Normally I would recommend travelers stay as far away from Turkish prisons as possible when visiting Istanbul. I now have one huge exception to that rule. The Four Seasons Istanbul at Sultanahmet, now one of the city’s most desired destinations for overnight accommodations, was formerly its most dreaded. The hotel was created in 1994 out of what was formerly the Sultanahmet Prison.

With only 65 rooms and suites, I found the hotel to be a luxurious oasis in the heart of the old city. It was always a pleasure to return to that entrance (on a street still called House of Detention Street) after a day of sightseeing, always manned by a pair of smiling doormen looking on-point in their suits. Then to walk through the elegant lobby, take a shortcut through the beautiful courtyard (formerly the prison exercise yard) and walk down the hall into my big, luxurious room, was all a nice routine to get into.

Location (location, location)
The heart of Istanbul is Sultanahmet, the original core of the city. The Four Seasons puts you in the middle of it, only steps from the big monuments like the Hagia Sophia and Blue Mosque.

My room
I had a spacious “Premier” room with high ceilings, a very comfortable space to spend time.

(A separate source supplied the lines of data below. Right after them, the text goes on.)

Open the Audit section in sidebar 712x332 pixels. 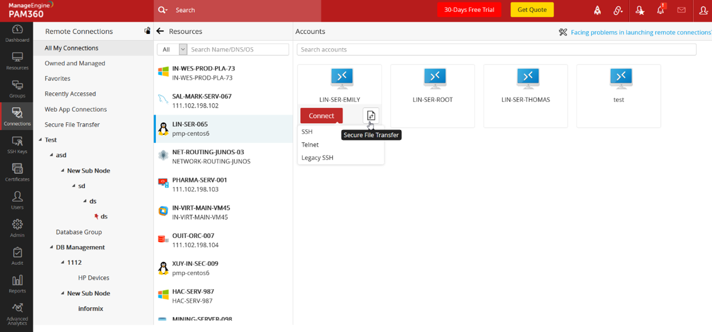coord(17,256)
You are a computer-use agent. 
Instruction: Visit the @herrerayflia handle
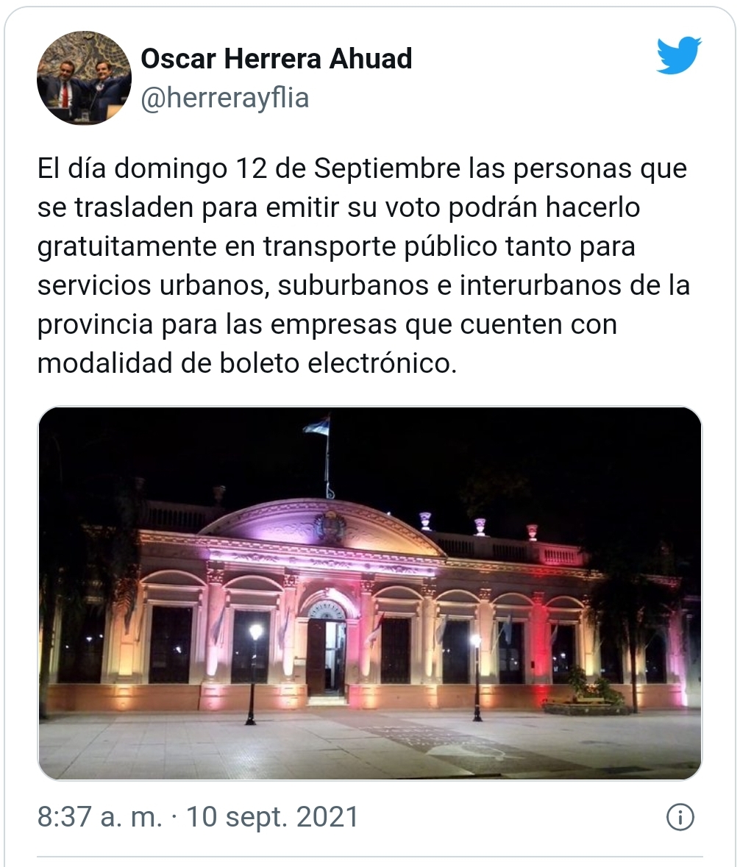[224, 98]
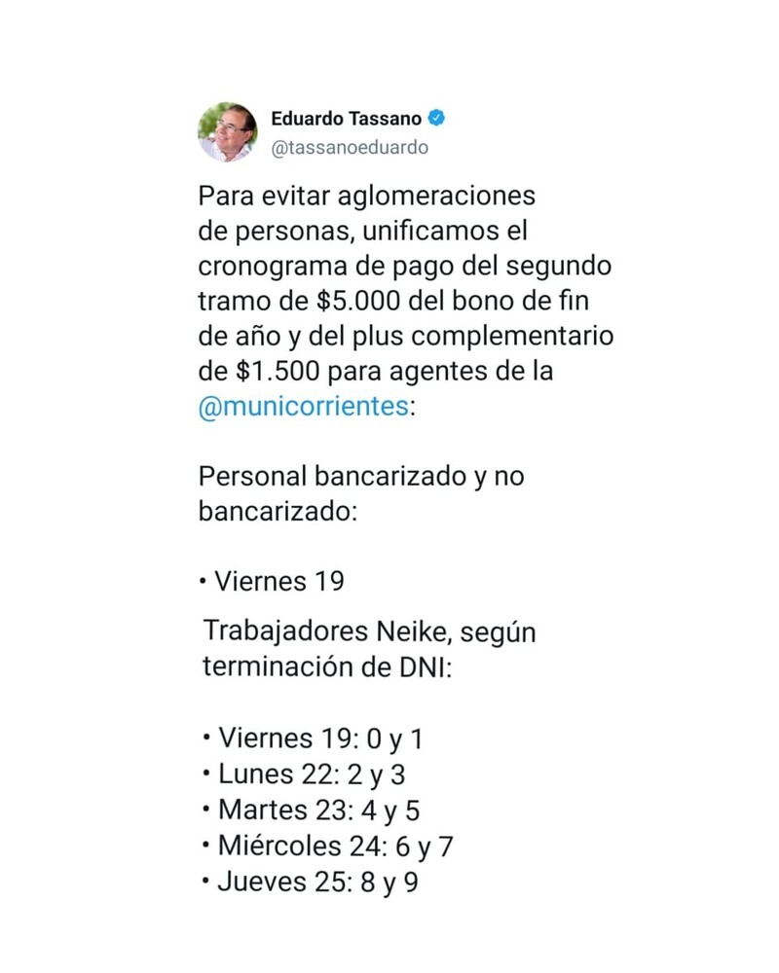Click the 'Personal bancarizado y no' line
Viewport: 779px width, 973px height.
coord(361,477)
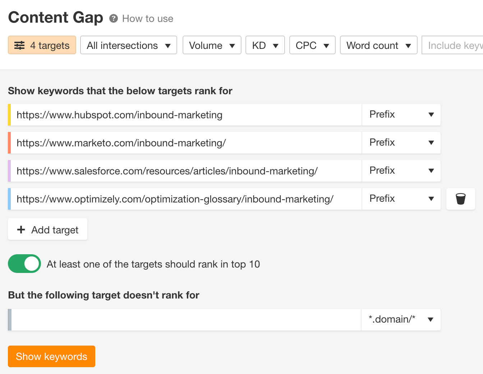Click the empty doesn't-rank-for target field
The width and height of the screenshot is (483, 374).
click(x=186, y=319)
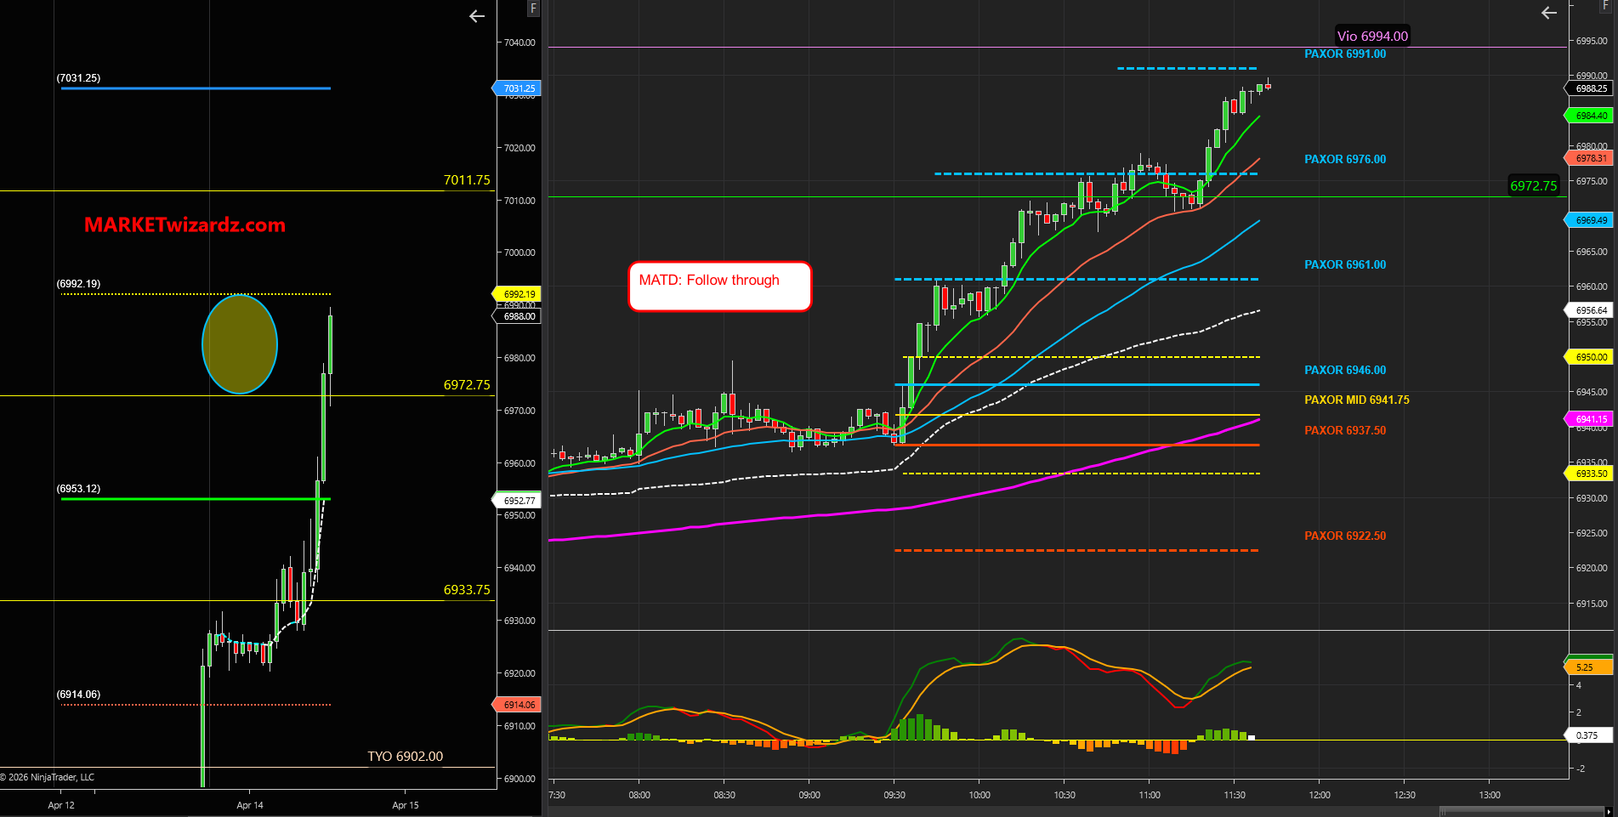Screen dimensions: 1618x817
Task: Click the back arrow on the right chart
Action: (x=1549, y=13)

The decor was modern and stylish, with Turkish touches in things like the linens, artwork, fabrics and accent pieces. Very inviting and elegant. I had three huge double windows facing a cool archeological site (the whole area formerly was a Byzantine palace) and the amazing Hagia Sophia. The windows (soundproof, if not close to it) were beautiful, wood-framed constructions, with arched tops. Those large windows had automated black-out shades, controlled by a switch next to the bed. Sitting at the desk, looking out the window at the Hagia Sophia and listening to the daily Muslim call to prayer really reminds me I’m in a very different place than America, which is why I love to travel.

There was an entry foyer with large walk-in closet, a dressing area (which could use an electrical outlet) with a table, large mirror and bench seat, then a large living space and sitting area on one end of the main area and the bed on the other. The sitting area had a couch, coffee table and chairs and was quite inviting.

The Premier room featured a big marble bathroom with a soaking tub, double sinks, 15″ flat-screen TV and glass-walled rain shower. Bathroom amenities are from L’Occitane (Bvlgari in the suites). There is twice-daily room housekeeping services.

I also had a chance to check out the hotel’s two Presidential suites, called the Marmara Suite and the St. Sophia Suite. Both were huge, with kitchens, guest bathrooms, large, luxurious living spaces and bedrooms the size of an apartment. The St. Sophia Suite features balconies overlooking the monument, while the Marmara Suite overlooks the sea.

The food
Executive Chef Savas Aydemir, who I interviewed, makes Turkish food accessible at the hotel’s Seasons Restaurant. With a menu offering a range of Turkish specialties, he also knows some of his guests want food from their own culture, so he has a range of cuisine, most with some kind of delicious Turkish twist. Innovative dishes like his crushed wheat appetizer with lamb neck ”Asur”, served with roasted hazelnut, red plum and frisee salad. I judge a hotel a great deal by their breakfast and the daily morning buffet breakfast, included with some of the room rates, was consistently fresh and delicious.

One highlight for me was the daily sweet surprise delivered to my room. Each afternoon upon returning from my adventures in Istanbul, there was a special, amazing dessert waiting for me in my room. Two favorites were the macaron assortment (so fresh and delicious) and the chocolates. The chocolate plate featured an assortment of dark, milk and white chocolates. The desserts were also as beautifully presented as they were delicious.

The building
The history of the building, a former prison, is fascinating. An active prison until 1969, it housed everyone from killers to intellectuals and political enemies of the state. With a prisoner population that far outnumbered the staff, the inmates were able to govern themselves, within the confines of the prison. Prisoners with the financial means could enjoy outside food and other “amenities”. My room came with a small book about the history of the prison (which I use as a source for this article) and the book was incredibly detailed and informative.

Small remnants of the prison remain, such as some original floor tiles and architectural details. The most interesting and chilling reminder is a series of etched writings on the marble pillars, scratched by prisoners during their incarceration.

Four Seasons Istanbul at Sultanahmet
The Four Seasons Istanbul at Sultanahmet is in the heart of Istanbul’s historic core. The hotel offers car service from IST airport or a taxi will be about $30. Deluxe room rates start around $480 per night, Premier rooms from $740. Guests seeking a different, more resort-like Four Seasons experience in Istanbul have an alternative in the form of the Four Seasons Istanbul at the Bosphorus. A much larger property with 195 rooms and suites, the Bosphorus hotel is mainly housed in a former palace on the waterfront.